- **Dataset records**
========

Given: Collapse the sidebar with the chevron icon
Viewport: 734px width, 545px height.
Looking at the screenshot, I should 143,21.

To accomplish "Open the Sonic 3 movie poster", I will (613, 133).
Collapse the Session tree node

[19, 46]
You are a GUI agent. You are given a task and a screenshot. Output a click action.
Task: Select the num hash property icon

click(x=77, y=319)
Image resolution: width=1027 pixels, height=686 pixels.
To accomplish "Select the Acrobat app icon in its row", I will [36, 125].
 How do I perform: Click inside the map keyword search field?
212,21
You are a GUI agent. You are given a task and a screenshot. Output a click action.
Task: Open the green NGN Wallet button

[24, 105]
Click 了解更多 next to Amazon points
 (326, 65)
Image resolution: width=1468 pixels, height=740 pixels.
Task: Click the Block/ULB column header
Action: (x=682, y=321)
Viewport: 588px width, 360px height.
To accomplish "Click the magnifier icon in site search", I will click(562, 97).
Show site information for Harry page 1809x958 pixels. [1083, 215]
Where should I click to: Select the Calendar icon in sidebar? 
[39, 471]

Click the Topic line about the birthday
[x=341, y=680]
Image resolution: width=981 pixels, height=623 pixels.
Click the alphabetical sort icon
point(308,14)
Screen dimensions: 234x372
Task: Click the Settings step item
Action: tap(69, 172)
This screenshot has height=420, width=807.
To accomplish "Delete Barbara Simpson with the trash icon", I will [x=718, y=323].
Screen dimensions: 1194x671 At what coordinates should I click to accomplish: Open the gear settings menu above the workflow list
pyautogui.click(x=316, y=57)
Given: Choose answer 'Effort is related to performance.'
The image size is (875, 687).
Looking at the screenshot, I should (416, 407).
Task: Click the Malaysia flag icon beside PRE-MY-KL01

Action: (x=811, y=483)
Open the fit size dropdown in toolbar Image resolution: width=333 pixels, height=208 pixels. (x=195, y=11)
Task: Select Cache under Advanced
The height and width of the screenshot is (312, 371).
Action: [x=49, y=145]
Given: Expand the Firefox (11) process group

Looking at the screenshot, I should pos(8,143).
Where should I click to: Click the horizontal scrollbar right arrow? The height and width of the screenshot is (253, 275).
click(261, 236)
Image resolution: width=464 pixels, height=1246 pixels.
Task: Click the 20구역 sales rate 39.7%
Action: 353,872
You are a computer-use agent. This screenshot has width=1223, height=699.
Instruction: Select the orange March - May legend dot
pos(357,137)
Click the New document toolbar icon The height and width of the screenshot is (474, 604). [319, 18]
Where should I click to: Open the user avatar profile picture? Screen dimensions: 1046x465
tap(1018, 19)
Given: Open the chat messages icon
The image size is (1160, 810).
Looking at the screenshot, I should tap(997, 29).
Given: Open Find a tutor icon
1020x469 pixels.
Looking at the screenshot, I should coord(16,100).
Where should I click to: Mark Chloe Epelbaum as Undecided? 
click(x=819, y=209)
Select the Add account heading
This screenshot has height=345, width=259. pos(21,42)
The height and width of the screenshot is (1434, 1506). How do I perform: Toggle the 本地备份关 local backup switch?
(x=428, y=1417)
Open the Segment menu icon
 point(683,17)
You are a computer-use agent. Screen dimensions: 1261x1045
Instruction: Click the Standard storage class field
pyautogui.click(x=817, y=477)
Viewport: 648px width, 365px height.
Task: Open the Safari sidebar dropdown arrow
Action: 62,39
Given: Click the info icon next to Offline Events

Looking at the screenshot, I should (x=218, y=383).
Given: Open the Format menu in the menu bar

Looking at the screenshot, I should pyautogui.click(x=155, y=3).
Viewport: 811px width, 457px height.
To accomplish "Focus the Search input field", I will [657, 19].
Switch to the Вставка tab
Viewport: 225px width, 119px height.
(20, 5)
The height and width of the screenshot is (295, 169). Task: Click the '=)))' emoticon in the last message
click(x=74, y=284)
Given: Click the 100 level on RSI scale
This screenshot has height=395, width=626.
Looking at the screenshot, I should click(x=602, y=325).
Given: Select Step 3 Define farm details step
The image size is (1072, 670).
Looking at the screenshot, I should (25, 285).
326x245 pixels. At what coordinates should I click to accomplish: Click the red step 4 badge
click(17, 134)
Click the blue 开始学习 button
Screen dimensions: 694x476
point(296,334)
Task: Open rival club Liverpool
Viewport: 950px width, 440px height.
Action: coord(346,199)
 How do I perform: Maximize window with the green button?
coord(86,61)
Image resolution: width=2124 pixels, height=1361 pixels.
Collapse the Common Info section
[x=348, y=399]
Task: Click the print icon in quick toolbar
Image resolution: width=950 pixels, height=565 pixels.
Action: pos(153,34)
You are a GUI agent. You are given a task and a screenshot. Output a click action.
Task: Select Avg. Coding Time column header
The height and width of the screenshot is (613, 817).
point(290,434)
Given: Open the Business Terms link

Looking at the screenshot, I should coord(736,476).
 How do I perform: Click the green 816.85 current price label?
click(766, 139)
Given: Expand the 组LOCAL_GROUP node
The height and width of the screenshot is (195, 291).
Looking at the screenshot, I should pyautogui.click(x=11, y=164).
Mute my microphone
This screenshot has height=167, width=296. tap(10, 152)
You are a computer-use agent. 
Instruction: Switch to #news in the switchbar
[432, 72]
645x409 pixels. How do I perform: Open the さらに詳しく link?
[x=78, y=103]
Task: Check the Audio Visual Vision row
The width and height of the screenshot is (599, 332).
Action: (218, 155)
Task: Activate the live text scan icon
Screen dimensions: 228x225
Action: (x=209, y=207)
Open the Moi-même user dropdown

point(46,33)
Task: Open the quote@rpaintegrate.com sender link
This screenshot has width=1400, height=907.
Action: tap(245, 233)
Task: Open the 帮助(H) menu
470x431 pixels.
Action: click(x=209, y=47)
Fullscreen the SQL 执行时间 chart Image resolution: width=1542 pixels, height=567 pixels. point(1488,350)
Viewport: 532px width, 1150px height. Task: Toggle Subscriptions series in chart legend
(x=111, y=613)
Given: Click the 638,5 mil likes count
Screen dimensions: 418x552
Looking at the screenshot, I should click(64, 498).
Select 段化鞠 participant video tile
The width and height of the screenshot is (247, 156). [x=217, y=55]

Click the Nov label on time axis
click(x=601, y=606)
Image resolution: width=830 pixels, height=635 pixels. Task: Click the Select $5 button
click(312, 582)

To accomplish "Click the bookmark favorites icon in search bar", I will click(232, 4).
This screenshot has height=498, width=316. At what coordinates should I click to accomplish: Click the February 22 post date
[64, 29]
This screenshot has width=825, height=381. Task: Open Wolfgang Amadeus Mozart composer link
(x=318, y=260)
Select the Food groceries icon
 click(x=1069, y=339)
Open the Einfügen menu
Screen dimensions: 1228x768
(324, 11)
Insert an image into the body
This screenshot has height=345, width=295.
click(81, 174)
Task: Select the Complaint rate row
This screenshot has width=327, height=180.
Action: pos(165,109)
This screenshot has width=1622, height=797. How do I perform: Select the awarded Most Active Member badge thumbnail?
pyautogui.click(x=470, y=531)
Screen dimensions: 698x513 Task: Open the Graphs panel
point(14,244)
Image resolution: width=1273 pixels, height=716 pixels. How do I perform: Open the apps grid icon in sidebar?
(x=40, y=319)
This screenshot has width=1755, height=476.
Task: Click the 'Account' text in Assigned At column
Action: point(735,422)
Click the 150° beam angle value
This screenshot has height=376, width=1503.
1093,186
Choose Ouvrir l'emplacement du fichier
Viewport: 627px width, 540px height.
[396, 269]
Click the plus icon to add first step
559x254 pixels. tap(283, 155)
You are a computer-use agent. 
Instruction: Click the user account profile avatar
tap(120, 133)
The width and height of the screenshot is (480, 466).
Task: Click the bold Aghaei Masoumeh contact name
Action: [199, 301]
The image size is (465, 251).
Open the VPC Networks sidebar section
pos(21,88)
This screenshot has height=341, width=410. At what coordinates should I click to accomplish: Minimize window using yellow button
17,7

========

- **TASK PROMPT**
Copy out, without any changes, the part of the material that begins with the line containing "How do I perform: Click the" and ends with the line containing "(x=111, y=613)", both lines included.

- **EXERCISE SOLUTION**
 How do I perform: Click the green 816.85 current price label?
click(766, 139)
Given: Expand the 组LOCAL_GROUP node
The height and width of the screenshot is (195, 291).
Looking at the screenshot, I should pyautogui.click(x=11, y=164).
Mute my microphone
This screenshot has height=167, width=296. tap(10, 152)
You are a computer-use agent. 
Instruction: Switch to #news in the switchbar
[432, 72]
645x409 pixels. How do I perform: Open the さらに詳しく link?
[x=78, y=103]
Task: Check the Audio Visual Vision row
The width and height of the screenshot is (599, 332).
Action: (218, 155)
Task: Activate the live text scan icon
Screen dimensions: 228x225
Action: (x=209, y=207)
Open the Moi-même user dropdown

point(46,33)
Task: Open the quote@rpaintegrate.com sender link
This screenshot has width=1400, height=907.
Action: tap(245, 233)
Task: Open the 帮助(H) menu
470x431 pixels.
Action: click(x=209, y=47)
Fullscreen the SQL 执行时间 chart Image resolution: width=1542 pixels, height=567 pixels. point(1488,350)
Viewport: 532px width, 1150px height. Task: Toggle Subscriptions series in chart legend
(x=111, y=613)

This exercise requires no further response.